The Grass is Always Greener, on the Roof

Maybe not, but the "living roof" is a fascinating roofing system: an exotic-looking, lightweight, long-lasting roof covering that replaces conventional roofs with an impervious covering, a soil mixture and a garden of growing plants.

Reducing storm runoff is one of the most important features of living roofs, which act as sponges. Living roofs provide both insulation and cooling to the roof.

Once established, the living roof needs little or no maintenance , according to Fred Oesch of Oesch Environmental Design in Virginia. The plants and soil mixture protect the underlying roof membrane from the natural elements--heat, freezing and thawing, ultraviolet light, hail, and acid rain--better than conventional roofing. "A living roof may even perform best if just left alone," says Oesch. "Allow it to grow, mature, die, and fertilize and reseed itself."

[IMAGE: Living roofs provide both insulation and cooling to the roof and need little or no maintenance.]

Roof plants don't require much water or care: short perennials and succulents, grasses, sword ferns and even woodland strawberries are used. Several nurseries throughout the country specialize in these plants, which are climate-specific.

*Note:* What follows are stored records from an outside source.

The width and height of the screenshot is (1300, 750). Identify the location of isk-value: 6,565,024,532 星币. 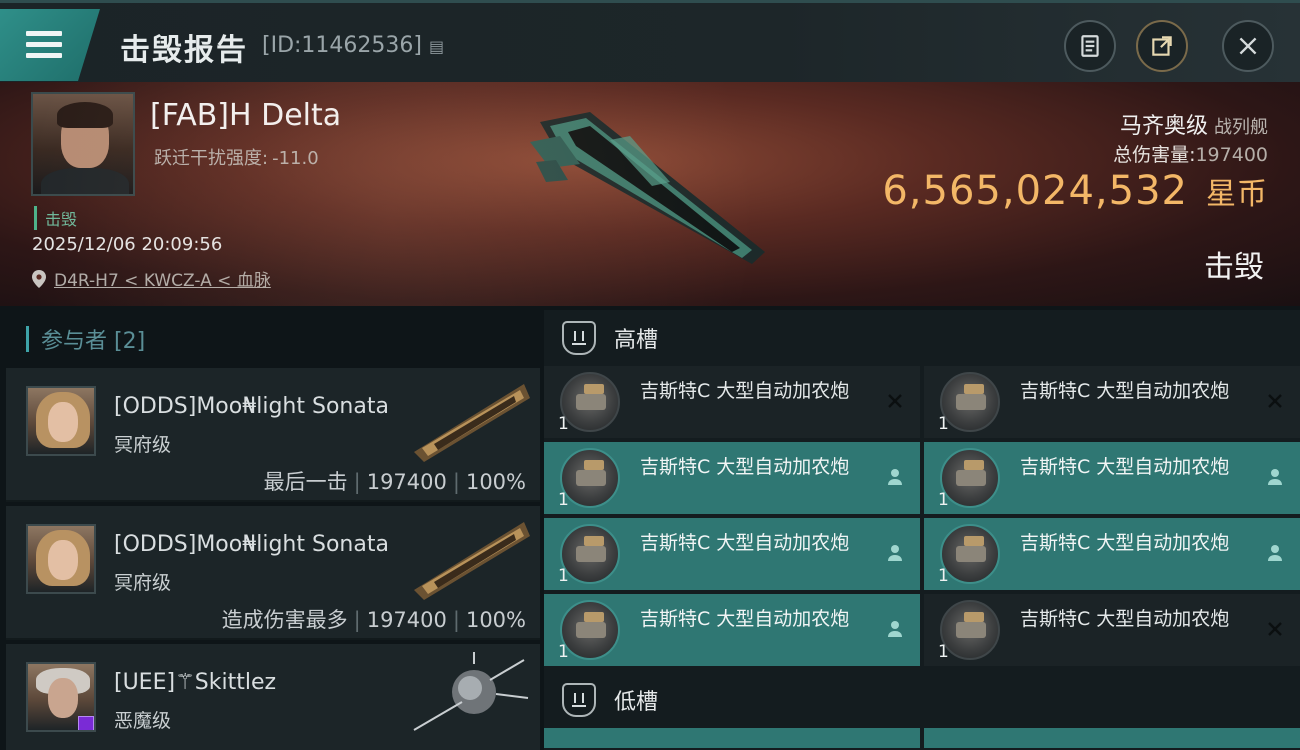
(1075, 191).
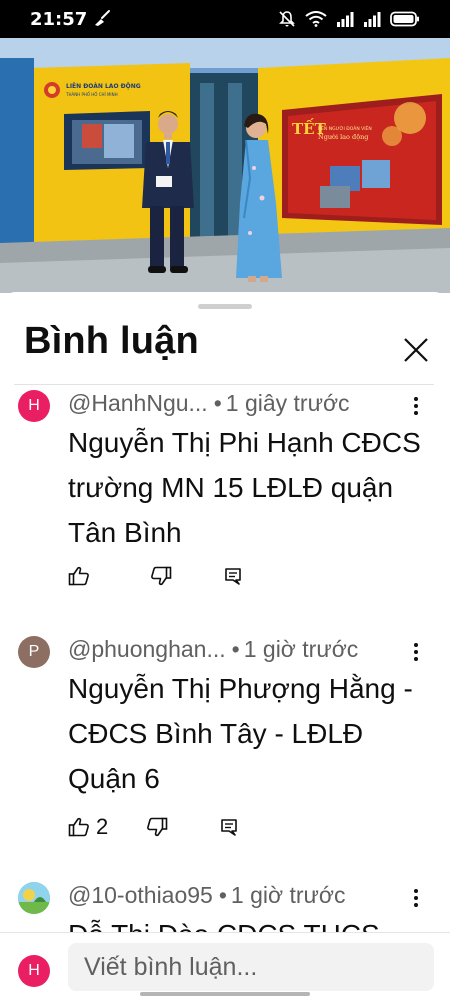 This screenshot has width=450, height=1001. I want to click on status-icons, so click(349, 19).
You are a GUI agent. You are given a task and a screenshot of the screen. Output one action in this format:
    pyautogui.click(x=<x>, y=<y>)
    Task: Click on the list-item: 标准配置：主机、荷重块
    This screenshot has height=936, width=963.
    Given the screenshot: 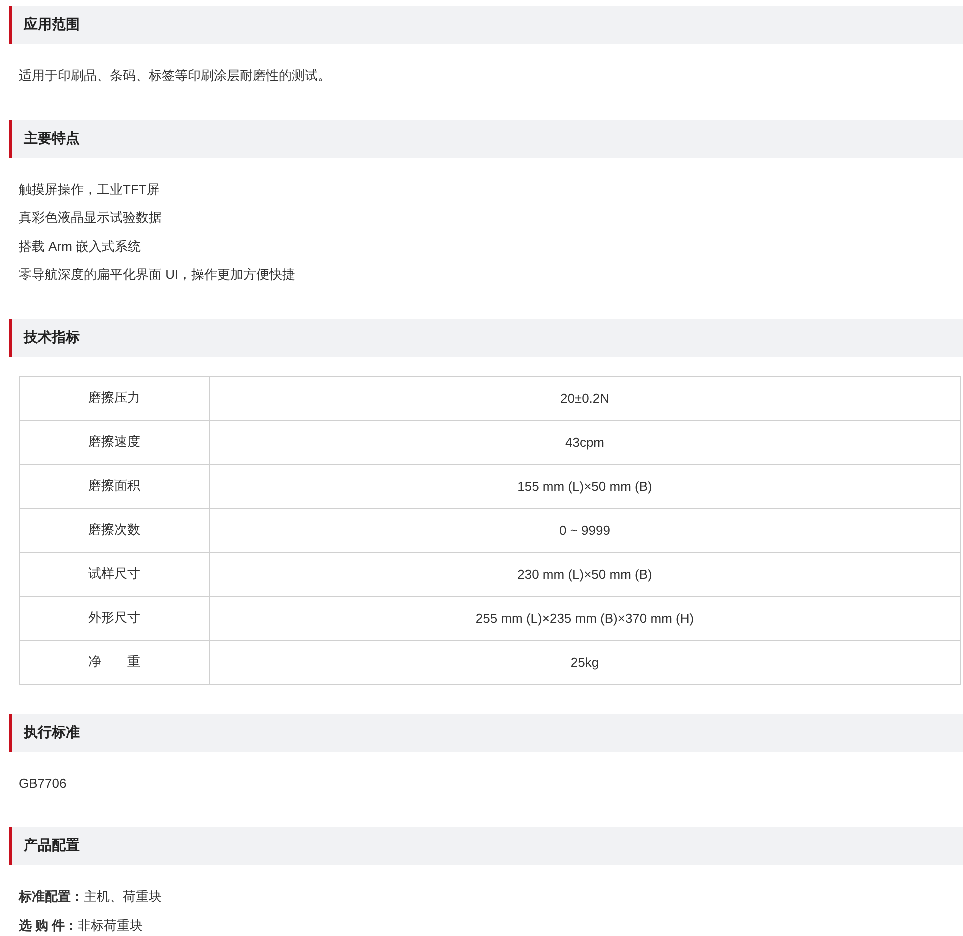 What is the action you would take?
    pyautogui.click(x=91, y=897)
    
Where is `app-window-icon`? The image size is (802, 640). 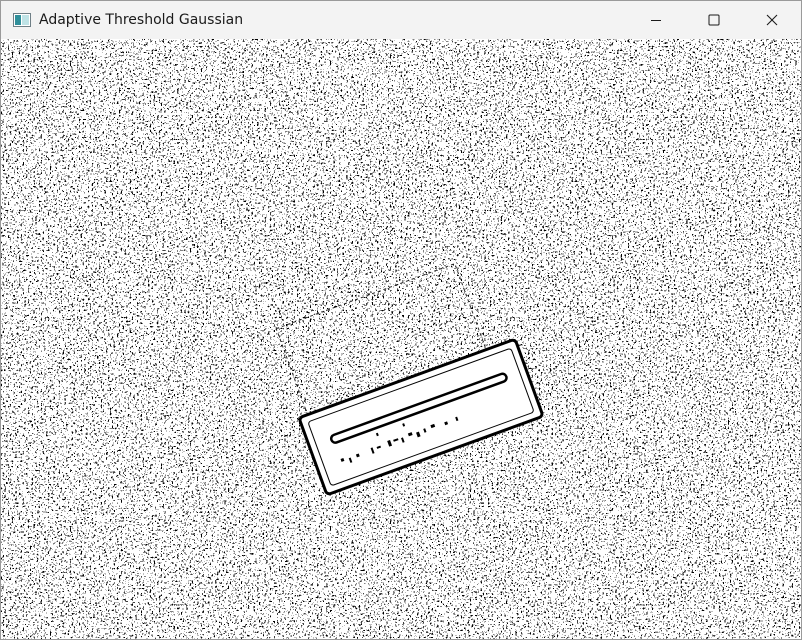 app-window-icon is located at coordinates (22, 20).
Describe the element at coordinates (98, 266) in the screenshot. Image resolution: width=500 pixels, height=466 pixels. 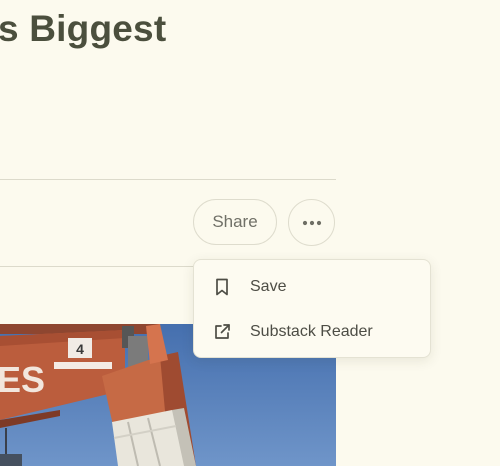
I see `divider-bottom` at that location.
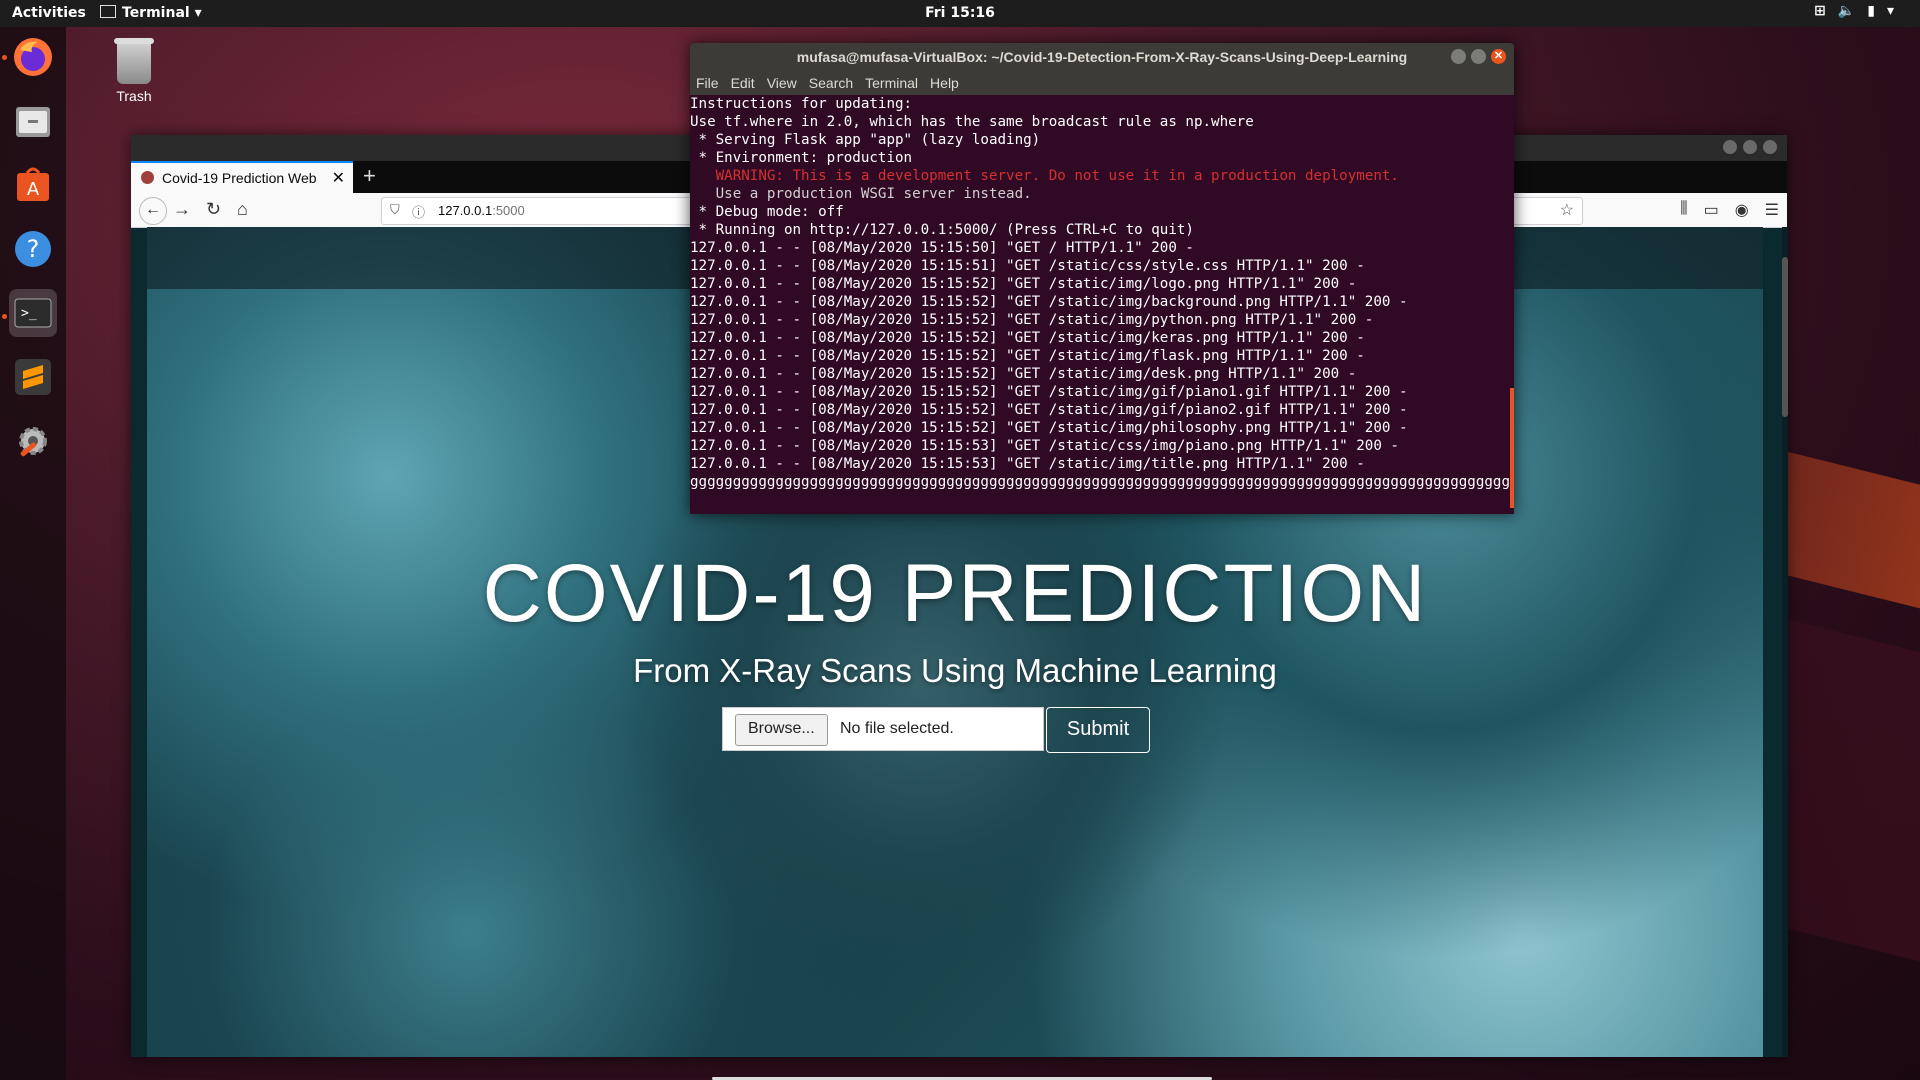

Reducing storm runoff is one of the most important features of living roofs, which act as sponges. "Rainfall is captured by the soil mixture and vegetation," says Oesch. "A roof with three inches of soil will hold about a half-inch storm event before any water runs off." During larger storms, the excess water is detained or slowed to about one-tenth of what conventional roof runoff would be. This prevents flooding and washouts, and reduces sewage problems that occur when a city's stormwater system overflows.

Storm Resistance

A strong, durable roof is a home's first line of protection against a major storm. Most storm-related damage is caused not by outright structural failure, but by water infiltration. If your home is located in a storm-prone area, consider storm-resistant roofing techniques to keep the roof where you want it.